DATA Start Marker

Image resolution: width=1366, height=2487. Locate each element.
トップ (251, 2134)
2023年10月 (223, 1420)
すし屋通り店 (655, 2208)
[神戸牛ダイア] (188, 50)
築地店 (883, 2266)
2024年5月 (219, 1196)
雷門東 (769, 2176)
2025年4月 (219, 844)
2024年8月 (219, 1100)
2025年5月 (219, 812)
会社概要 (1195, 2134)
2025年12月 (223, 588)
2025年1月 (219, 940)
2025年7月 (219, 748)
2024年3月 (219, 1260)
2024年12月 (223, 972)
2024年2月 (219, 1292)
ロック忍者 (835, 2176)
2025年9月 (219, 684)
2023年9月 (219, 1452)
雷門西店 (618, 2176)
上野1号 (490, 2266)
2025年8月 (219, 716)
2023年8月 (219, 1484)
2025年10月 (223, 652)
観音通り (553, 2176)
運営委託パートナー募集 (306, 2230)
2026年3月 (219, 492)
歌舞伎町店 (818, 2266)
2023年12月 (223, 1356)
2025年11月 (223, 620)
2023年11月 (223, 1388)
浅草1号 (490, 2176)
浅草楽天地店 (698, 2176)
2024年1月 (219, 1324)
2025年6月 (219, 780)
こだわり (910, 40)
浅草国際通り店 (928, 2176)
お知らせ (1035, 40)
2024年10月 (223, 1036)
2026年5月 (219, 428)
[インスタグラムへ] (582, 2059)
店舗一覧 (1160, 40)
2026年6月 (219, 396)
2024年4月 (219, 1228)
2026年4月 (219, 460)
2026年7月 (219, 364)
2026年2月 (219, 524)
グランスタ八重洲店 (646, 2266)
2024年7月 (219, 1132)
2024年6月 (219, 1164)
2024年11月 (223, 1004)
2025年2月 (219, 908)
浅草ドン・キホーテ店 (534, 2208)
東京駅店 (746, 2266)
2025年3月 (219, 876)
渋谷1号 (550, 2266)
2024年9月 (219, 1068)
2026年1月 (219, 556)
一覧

DATA End Marker

- WORK ORDER
Your task is to transcribe the line containing "浅草ドン・キホーテ店 (534, 2208)" and every line after it, through the last line of the data, exactly as written and with nothing more.

- ANSWER BOX
浅草ドン・キホーテ店 (534, 2208)
東京駅店 (746, 2266)
2025年3月 (219, 876)
渋谷1号 (550, 2266)
2024年9月 (219, 1068)
2026年1月 (219, 556)
一覧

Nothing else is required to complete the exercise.